- Nicknames: Venkapparapoyil, Poyil
- Meppayur Meppayur, Kerala, India Meppayur Meppayur (India)
- Coordinates: 11°31′0″N 75°42′0″E﻿ / ﻿11.51667°N 75.70000°E
- Country: India
- State: Kerala
- District: Kozhikode

Government
- • Body: Grama Panchayat

Area
- • Total: 23.41 km^{2} (9.04 sq mi)

Population (2011)
- • Total: 13,922
- • Density: 594.7/km^{2} (1,540/sq mi)

Languages
- • Official: Malayalam, English
- Time zone: UTC+5:30 (IST)
- PIN: 673 524
- Vehicle registration: KL-77

= Meppayur =

Meppayur is a town in Kozhikode district of Kerala state, South India.

==Villages and Desoms==
The region comprises two main villages: Meppayur and Kozhukkallur.
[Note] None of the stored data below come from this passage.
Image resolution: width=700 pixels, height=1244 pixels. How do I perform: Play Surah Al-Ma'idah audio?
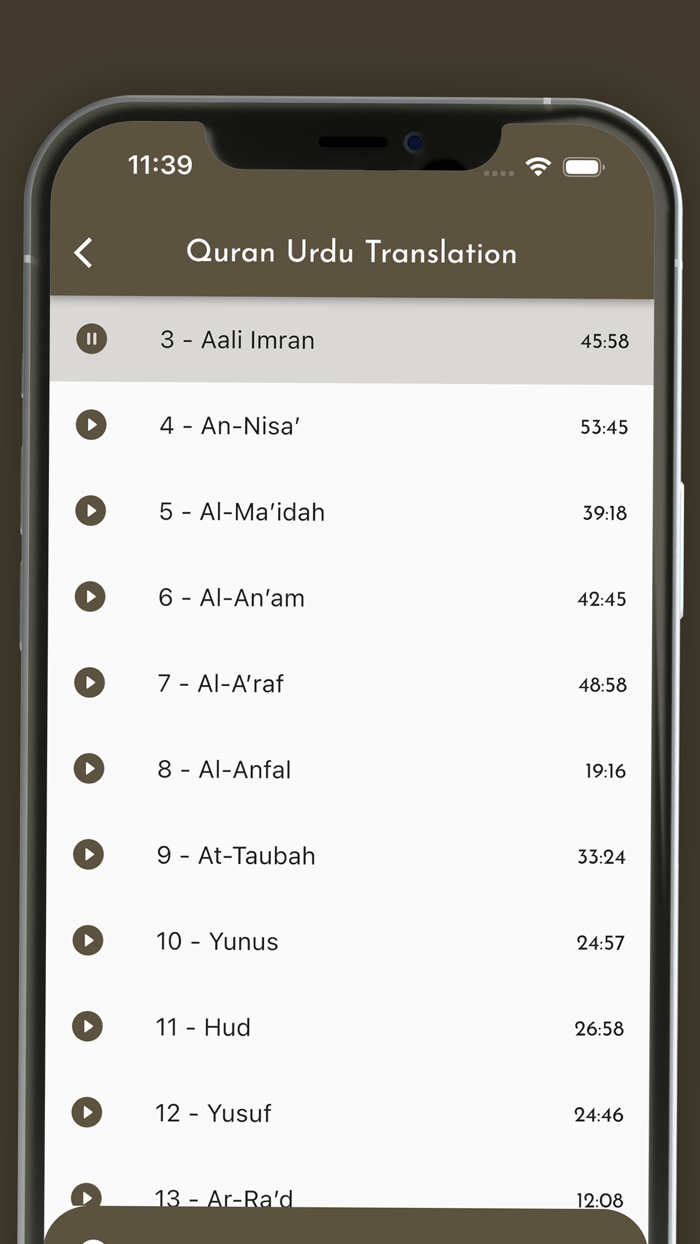pyautogui.click(x=91, y=511)
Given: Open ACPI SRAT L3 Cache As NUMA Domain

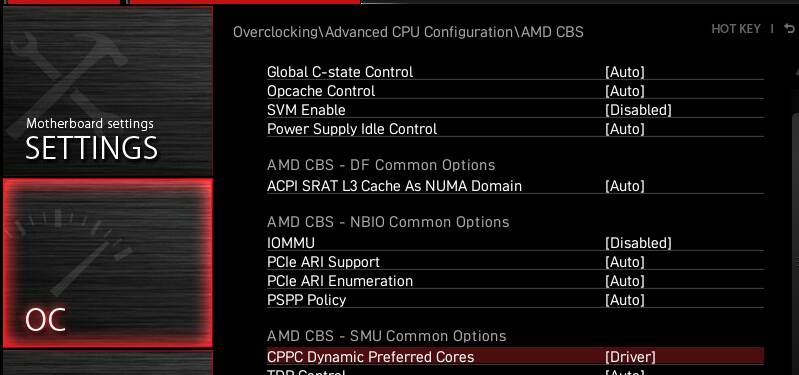Looking at the screenshot, I should [515, 186].
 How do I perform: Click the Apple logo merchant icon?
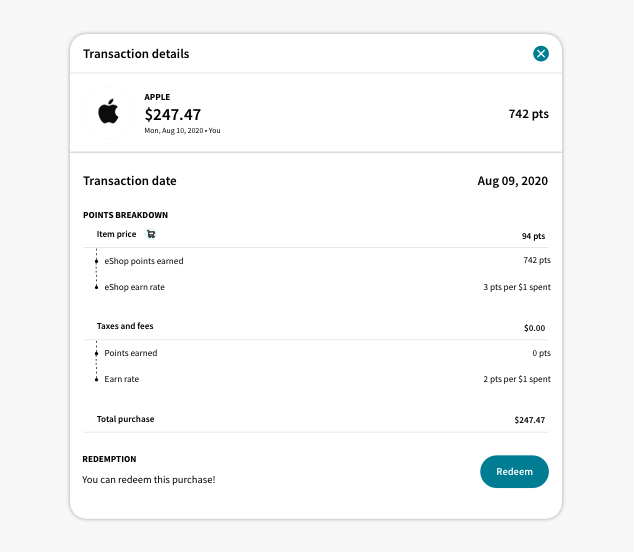coord(108,112)
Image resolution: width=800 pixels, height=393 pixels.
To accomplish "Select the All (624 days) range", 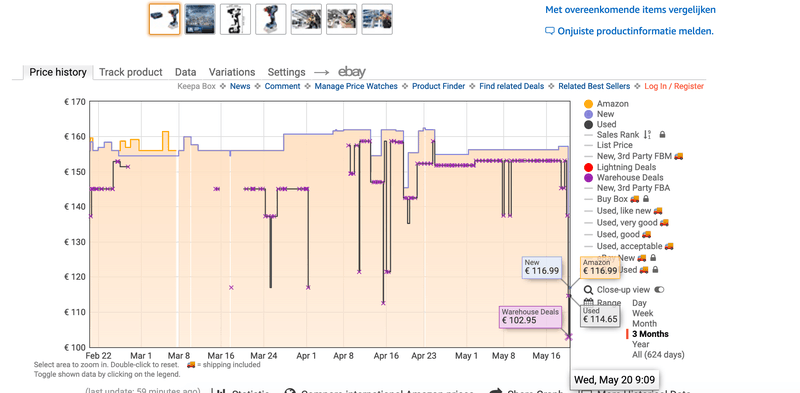I will pos(658,355).
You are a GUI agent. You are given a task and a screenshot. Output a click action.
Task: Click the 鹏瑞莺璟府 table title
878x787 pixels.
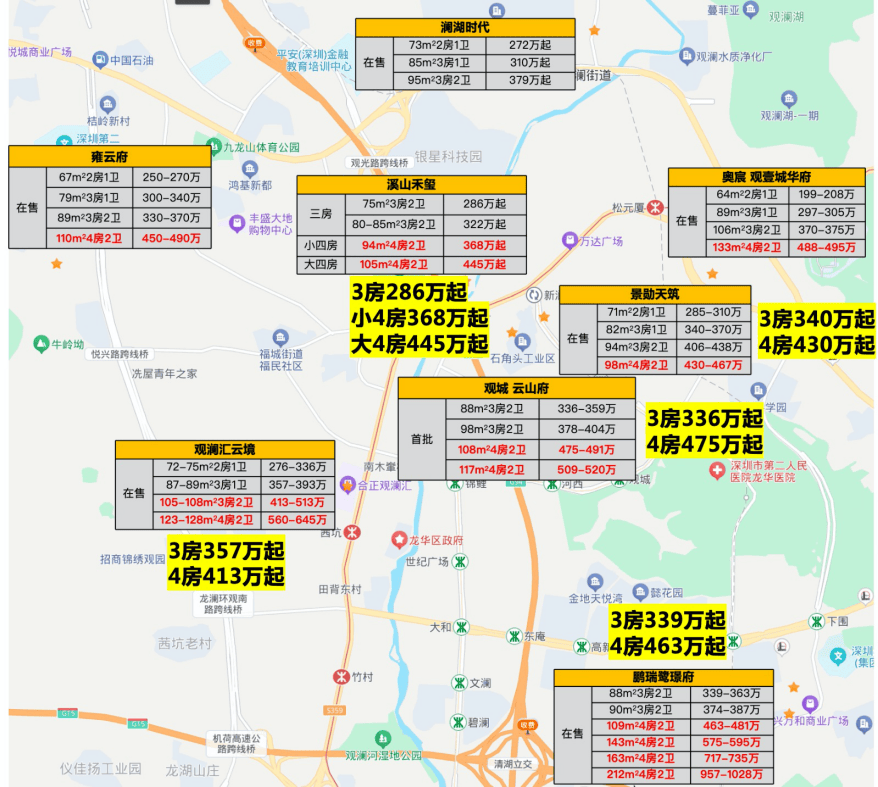click(x=664, y=677)
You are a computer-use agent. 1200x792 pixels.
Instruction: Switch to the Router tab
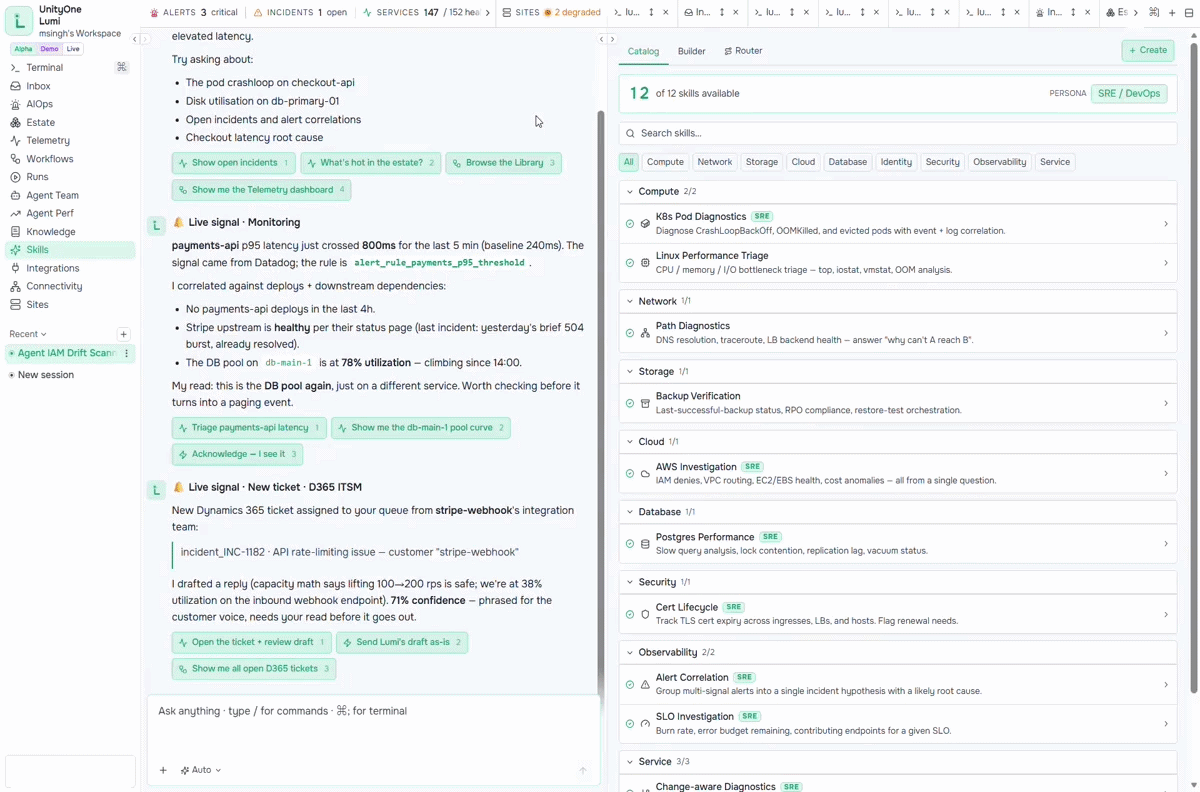(x=743, y=51)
Meppayur Grama Panchayath was formed in 1963.
Notable places include Meppayur, Keezhpayur, Changaravelly, Kayalad, Narakkode, Nidumpoyil, Chavatta, Kozhukkallur, and Vilayattur.

==Demographics==

According to the 2011 census of India, Meppayur Panchayath had a population of 6,491 males and 7,431 females, for a total of 13,922 people across 3,265 households.

==Politics==
Meppayur is one of the noted cultural and political areas in Malabar. Earlier, its assembly constituency was part of Vatakara. Following constituency delimitation Meppayur Legislative Assembly (LAC), was renamed Kuttiady LAC. Mepapyur and Cheruvannur panchayaths were merged into the Perambra LAC.

==Location==
Meppayur area is situated between Kottappuzha (Kuttiadippuzha) and Nelliadipuzha. Meppayur town is about 11 km away from NH 66 and 12 km away from Koyilandy Railway station.

==Transportation==
Meppayur connects to the rest of Kerala via the nearby town of Koyilandy. The nearest airports are at Kannur and Kozhikode. The nearest railway station is in Koyilandy. The National Highway No.66 passes through Koyilandy and the northern stretch connects to Mangalore, Goa and Mumbai. The southern stretch connects to Cochin and Trivandrum. Additionally State Highway 54 passing through Kuttiady connects the region to Mananthavady, Mysore and Bangalore.